───── Exercise input

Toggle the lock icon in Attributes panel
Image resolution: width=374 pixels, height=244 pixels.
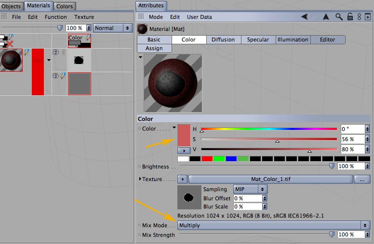click(350, 17)
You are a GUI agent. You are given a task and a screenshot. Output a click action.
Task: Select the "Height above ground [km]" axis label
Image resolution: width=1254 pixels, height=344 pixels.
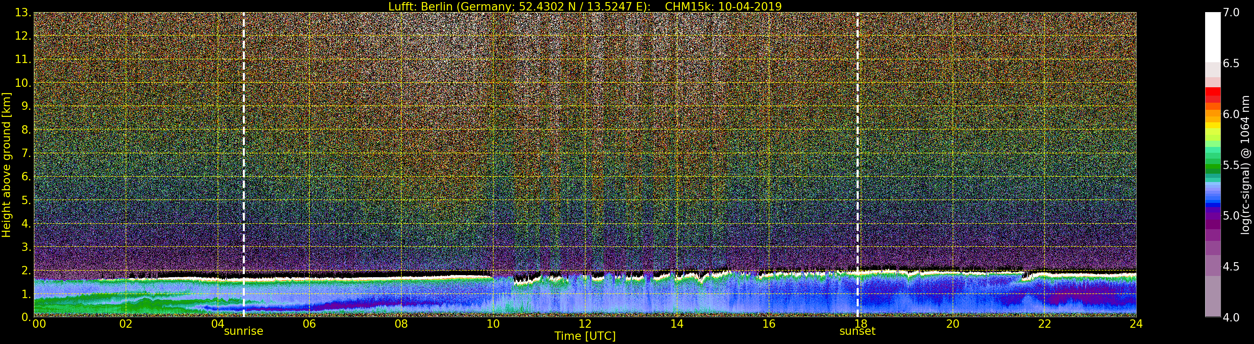click(x=6, y=164)
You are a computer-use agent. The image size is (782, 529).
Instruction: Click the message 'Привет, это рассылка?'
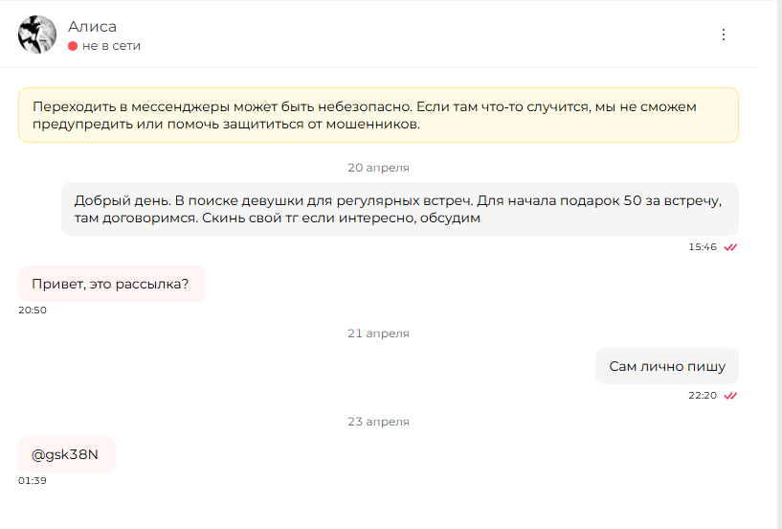click(x=112, y=284)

──────────

--- Problem details ---
When the line containing "Image resolution: width=1254" is reached, write out that line and each one after it exactly, ending with the last line of the records; pictures are not copied.

--- Task output ---
Image resolution: width=1254 pixels, height=344 pixels.
click(x=6, y=164)
You are a computer-use agent. The image size is (782, 529).
Instruction: Click the message 'Привет, это рассылка?'
click(x=112, y=284)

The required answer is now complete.